Ben: Auf der ersten Platte ist es ein ungehaltener, schizophrener Gegenpart – ähnlich dem Moment, als Edward Norton im Film »Fight Club« den Brad Pitt in sich entdeckt. Die zweite Platte hat diesen Moment, an welchem man merkt, dass sich die äußere wie innere Architektur der Stadt stark verändert. Döblins Buch hat eine extrem überbordende Romantik und eine Fantasiewelt, die unglaublich wirkt. Was Berlin betrifft, sind wir an einem gar nicht so unähnlichen Punkt. Döblins Buch erschien 1929, kurz vor der Wirtschaftskrise – eine Zeit in der alles prekär wird und sich die Stimmung in Deutschland verändert. Die Atmosphäre ändert sich auch jetzt.

Inwiefern?

Ben: Das muss man gar nicht nur auf Deutschland, sondern auch auf größere, komplexere Systeme beziehen. Diese werden neoliberaler, rechter und vor allem viel kleiner lesbar, worum es geht – eben um Profite, Herrschaft und Machtformen. Im Elend von Döblins Berlin gibt es Suppenküchen und schimmelige Leute, aber eben auch den Spaß und Exzess. Sieht man genau hin, erkennt man heute ähnliche Szenarien: die Zelte, die Schlafsäcke und den dicken AMG daneben. Eine merkwürdige Kohärenz, die da stattfindet.

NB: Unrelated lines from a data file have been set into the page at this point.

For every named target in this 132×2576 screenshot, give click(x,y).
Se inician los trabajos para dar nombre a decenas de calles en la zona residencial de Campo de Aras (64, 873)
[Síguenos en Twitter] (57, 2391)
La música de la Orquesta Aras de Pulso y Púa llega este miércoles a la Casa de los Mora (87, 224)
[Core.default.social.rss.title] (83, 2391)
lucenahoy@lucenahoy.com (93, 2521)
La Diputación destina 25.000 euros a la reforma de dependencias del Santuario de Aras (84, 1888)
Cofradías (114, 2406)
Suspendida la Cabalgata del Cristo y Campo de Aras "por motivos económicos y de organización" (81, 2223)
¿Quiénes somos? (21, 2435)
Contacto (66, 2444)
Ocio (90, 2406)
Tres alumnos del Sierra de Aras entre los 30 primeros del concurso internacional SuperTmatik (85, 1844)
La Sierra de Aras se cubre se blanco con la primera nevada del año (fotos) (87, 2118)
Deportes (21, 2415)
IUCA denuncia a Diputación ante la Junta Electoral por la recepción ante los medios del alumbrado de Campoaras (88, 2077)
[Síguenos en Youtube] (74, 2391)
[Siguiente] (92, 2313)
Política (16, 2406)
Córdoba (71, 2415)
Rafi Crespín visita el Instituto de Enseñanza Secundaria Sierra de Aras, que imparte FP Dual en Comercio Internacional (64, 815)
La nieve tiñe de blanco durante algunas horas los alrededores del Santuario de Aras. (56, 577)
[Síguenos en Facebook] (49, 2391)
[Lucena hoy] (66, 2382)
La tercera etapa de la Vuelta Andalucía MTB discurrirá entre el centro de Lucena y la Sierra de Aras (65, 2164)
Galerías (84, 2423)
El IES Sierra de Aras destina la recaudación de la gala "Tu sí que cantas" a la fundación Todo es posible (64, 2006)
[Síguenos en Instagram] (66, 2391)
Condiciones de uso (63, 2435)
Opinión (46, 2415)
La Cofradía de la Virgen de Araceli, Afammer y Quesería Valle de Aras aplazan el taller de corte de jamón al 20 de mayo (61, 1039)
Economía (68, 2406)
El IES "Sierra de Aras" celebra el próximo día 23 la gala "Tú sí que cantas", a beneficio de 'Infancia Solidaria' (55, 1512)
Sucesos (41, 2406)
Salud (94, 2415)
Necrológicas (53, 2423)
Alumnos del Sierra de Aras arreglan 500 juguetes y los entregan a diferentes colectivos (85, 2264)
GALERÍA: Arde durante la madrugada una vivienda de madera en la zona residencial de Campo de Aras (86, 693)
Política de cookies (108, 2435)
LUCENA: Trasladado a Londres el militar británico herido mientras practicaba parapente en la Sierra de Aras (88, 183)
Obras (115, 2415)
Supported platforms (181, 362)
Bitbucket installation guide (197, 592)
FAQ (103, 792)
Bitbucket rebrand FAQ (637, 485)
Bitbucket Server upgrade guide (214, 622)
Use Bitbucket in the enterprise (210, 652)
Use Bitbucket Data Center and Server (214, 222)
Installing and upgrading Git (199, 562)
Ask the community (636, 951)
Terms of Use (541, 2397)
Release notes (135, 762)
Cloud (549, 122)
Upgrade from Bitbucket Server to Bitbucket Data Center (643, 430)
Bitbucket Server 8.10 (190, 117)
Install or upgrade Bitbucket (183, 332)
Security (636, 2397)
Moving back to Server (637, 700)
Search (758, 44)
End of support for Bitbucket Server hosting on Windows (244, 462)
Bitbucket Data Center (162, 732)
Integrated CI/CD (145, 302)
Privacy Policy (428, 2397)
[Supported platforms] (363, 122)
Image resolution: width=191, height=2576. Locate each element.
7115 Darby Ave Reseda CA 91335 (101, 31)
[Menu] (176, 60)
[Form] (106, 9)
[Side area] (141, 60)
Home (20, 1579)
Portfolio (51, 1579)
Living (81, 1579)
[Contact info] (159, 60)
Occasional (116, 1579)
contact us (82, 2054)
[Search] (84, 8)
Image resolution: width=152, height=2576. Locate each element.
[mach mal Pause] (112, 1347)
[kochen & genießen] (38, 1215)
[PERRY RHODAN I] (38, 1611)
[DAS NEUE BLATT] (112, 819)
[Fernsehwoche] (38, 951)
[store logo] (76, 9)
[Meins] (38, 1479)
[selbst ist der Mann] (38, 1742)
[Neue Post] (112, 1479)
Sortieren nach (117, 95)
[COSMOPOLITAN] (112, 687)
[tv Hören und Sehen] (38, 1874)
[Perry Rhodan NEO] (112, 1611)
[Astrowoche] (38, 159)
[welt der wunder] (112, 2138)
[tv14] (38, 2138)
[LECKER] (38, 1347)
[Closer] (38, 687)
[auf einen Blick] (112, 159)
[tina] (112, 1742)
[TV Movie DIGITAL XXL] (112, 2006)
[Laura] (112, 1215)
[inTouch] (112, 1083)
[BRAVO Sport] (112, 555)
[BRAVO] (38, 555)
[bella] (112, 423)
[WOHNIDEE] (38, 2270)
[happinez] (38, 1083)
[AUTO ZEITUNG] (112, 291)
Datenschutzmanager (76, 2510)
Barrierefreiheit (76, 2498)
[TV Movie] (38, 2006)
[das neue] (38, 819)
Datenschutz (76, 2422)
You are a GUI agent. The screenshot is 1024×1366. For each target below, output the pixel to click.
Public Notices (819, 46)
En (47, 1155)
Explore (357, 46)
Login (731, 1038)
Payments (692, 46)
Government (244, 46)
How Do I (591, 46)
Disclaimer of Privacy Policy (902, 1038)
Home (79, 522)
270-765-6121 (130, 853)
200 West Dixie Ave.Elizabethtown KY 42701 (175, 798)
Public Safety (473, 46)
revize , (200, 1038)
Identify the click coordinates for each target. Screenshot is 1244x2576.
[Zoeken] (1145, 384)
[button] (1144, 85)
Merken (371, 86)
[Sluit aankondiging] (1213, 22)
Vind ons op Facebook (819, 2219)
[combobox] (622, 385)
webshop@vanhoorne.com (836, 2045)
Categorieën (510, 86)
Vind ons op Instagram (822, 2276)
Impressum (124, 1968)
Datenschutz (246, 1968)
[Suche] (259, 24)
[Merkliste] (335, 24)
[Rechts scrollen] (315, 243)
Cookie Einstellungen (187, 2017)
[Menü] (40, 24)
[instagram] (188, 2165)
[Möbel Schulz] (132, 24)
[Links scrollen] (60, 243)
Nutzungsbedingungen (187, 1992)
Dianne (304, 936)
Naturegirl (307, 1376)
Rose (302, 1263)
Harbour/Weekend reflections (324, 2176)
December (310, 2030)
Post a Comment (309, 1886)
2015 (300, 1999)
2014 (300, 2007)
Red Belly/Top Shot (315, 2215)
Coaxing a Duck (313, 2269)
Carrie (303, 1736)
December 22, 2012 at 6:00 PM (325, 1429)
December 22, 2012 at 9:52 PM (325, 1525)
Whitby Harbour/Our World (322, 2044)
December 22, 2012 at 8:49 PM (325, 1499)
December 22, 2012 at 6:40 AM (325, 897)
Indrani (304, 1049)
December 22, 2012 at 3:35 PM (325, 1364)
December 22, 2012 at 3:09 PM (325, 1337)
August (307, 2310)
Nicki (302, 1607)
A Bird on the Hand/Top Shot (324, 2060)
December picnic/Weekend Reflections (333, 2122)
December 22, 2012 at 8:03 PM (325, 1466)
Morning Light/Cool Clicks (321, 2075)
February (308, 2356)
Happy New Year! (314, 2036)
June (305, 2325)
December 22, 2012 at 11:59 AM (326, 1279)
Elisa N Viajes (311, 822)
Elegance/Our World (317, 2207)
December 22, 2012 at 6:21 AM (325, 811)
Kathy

Wird der von euch besungene und zelebrierte Lebensstil somit politisch?

Ben: Kunst ist immer politisch, egal was sie macht.

Wie viel Fiktion findet man in euren Texten?

Ben: Gar nicht so viel. Ich glaube, man hört, wenn Fiktionsbilder auftauchen. Man kann sie ausmachen und sie sind nicht versteckt.
Johannes: Das sind dann Zukunftsvisionen.
Ben: Auf unserer ersten EP heißt es beim Song »Schall und Rauch«: »ein Lagerfeuer in Palästen machen«. Das sind klare Bilderwelten, in die man sich reinstürzt, zum Kind wird und in einen glücklichen Zustand zurückfällt. Man kann klar ausmachen, was fiktional ist und was nicht.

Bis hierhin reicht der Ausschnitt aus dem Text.